Popcorn, a play by Ben Elton

Review by Neil Hopkins


Concise OED

Popcorn

grammar¦ n.

  1. ¦ Indian corn which bursts open when heated.
  2. ¦ these kernels when popped.


Bruce Delamitri makes movies. Hip, sexy, postmodern and above all else ironic. When somebody gets shot in one his movies you can bet it will be witty, stylish and backed by a great rock soundtrack.

Wayne and Scout watch movies. Ordinary Americans, Bruce’s latest oscar winner, is Wayne’s all time favourite. He’s seen it many times and only shot the popcorn seller once. Wayne and Scout are the so-called Mall Murderers, serial killers, who actually kill people. For real.

Brooke Daniels wants to be in movies. She’s a model, ‘Miss February’, who desperately wants to be an actress. She can turn Bruce on, and then scare the pants off him, but just how far will she go to get what she wants?

Farah Delamitri couldn’t care less about movies. She is more interested in making sure that she gets her fifty percent of everything that Bruce owns, before there is a public backlash against violence in general, and Bruce’s movies in particular. OK, so she’s an alcoholic, but its not her fault, OK?

Velvet Delamitri is ambivalent about movies. She lives somewhere out there on planet Teen, and although it is cool to have a famous Dad, she thinks his movies are like, really gross, y’know?

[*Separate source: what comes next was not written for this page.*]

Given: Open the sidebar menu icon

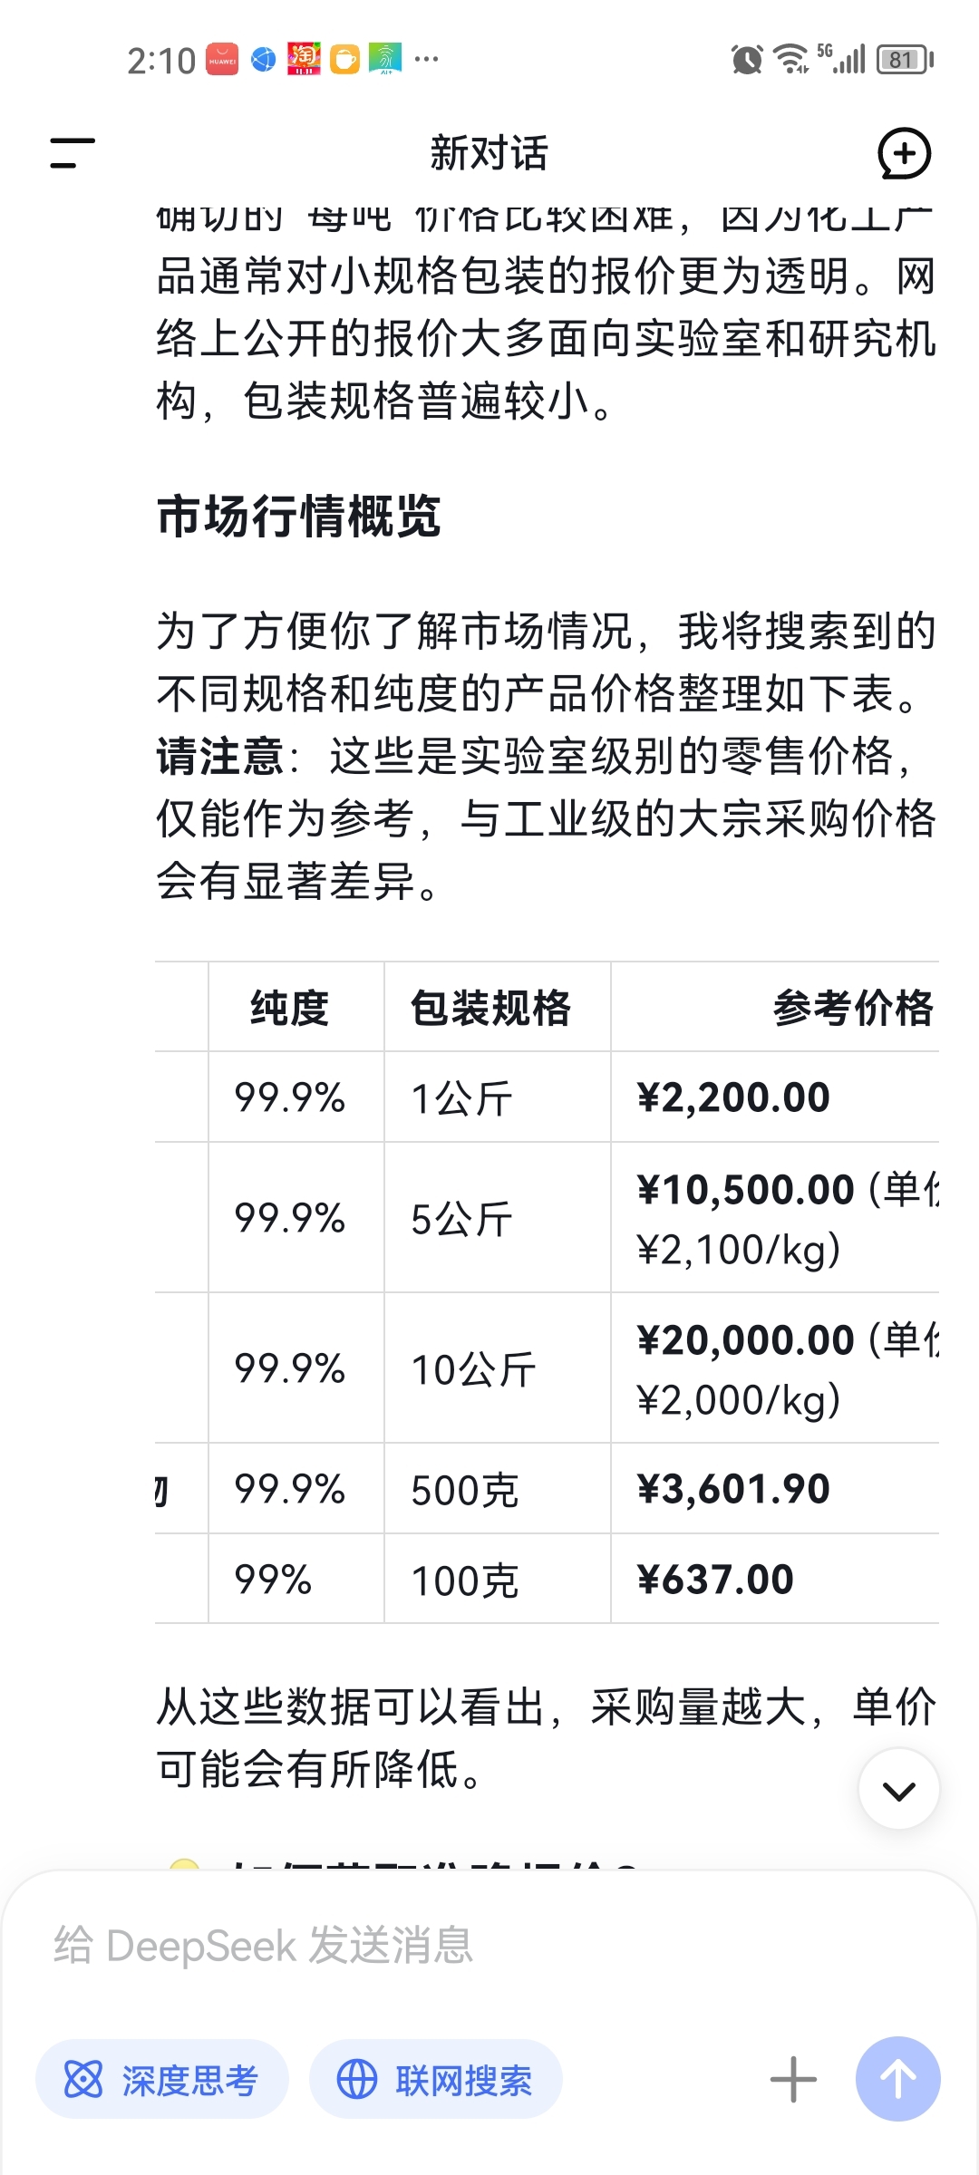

Karl produces movies. He is loud mouthed, obnoxious, but he knows money and he knows which clips from Ordinary Americans that the academy are, shall we say, unlikely to show on network TV.

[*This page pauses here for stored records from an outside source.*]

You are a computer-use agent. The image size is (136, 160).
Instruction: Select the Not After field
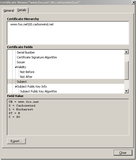point(26,77)
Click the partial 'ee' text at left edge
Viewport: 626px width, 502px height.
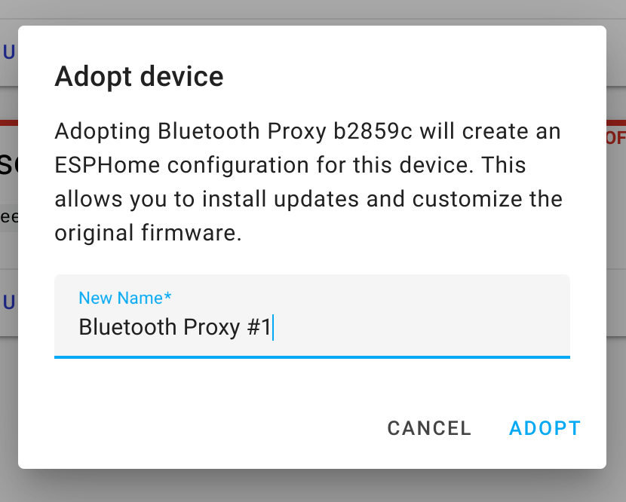coord(9,216)
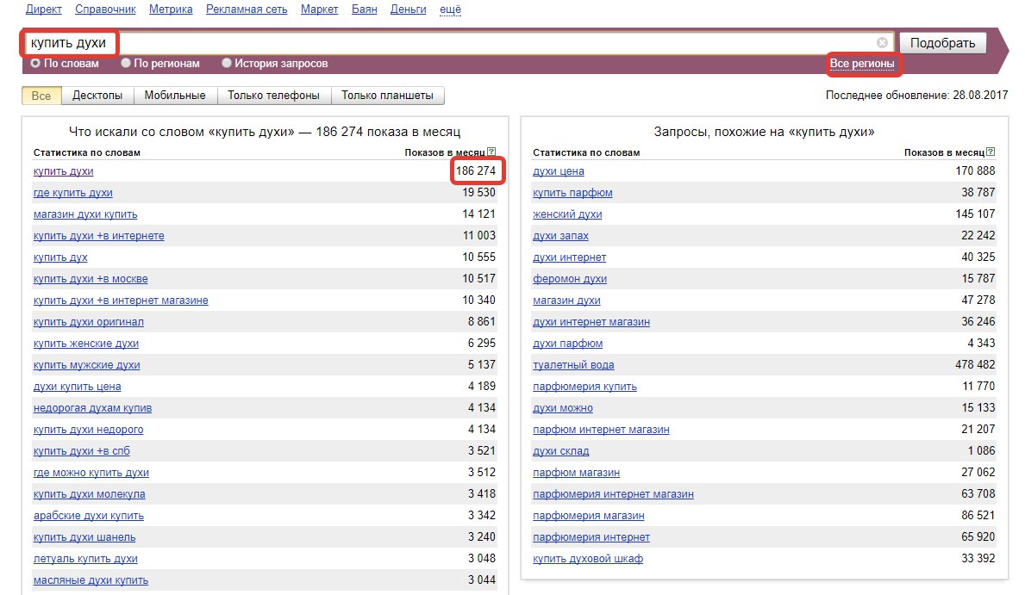Open the 'Метрика' link in top navigation
Viewport: 1025px width, 595px height.
click(x=171, y=9)
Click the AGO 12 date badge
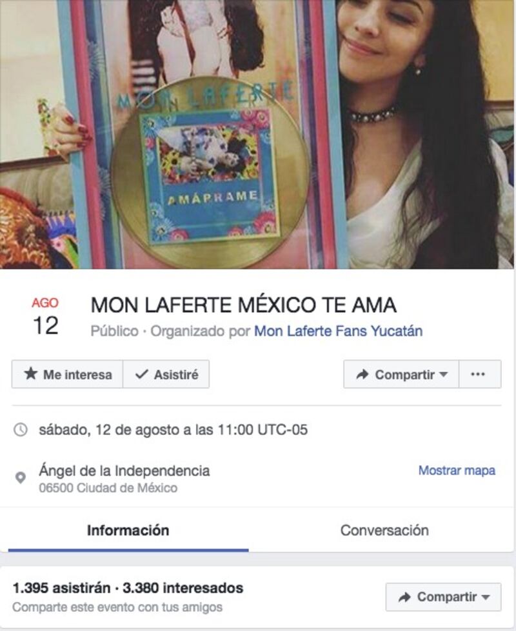516x631 pixels. click(x=45, y=316)
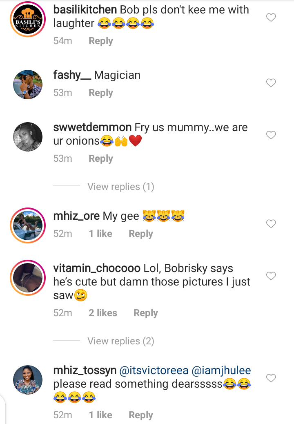Screen dimensions: 294x424
Task: View the '2 likes' list on vitamin_chocooo's comment
Action: tap(103, 313)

So, take these seven characters, subject them to extreme heat and pressure, and guess what happens? They explode ...

That, simply put, is the premise for Ben Elton’s play ‘Popcorn’. The action, apart from a brief interlude at the oscar ceremony for Bruce’s bombastic acceptance speech ("I stand here on legs of fire!"), is set in the living room of Bruce Delamitri’s Beverly Hills luxury mansion. The plot is simple and effective. Wayne and Scout break in with the intention of taking everybody hostage and threatening to kill them, until Bruce accepts responsibility for his movies being the root cause of their murderous killing spree.

In the production that we saw at the Apollp theatre in London, the actors all do a good job, with Daniel Abineri (Bruce), Jason O’Mara (Wayne) and Charlotte Bicknell (Scout) being particularly fine. I am reliably informed that the accents all sound pretty authentic, ranging from Velvet’s generic valley girl to Scout’s deep south drawl. The comic timing is superb, with Ben Elton’s many rapid fire (pun intended) one liners being handled with ease, and yet the dramatic tension is also slowly cranked up throughout the play, causing you to actually care about characters that become more than simple comic cyphers.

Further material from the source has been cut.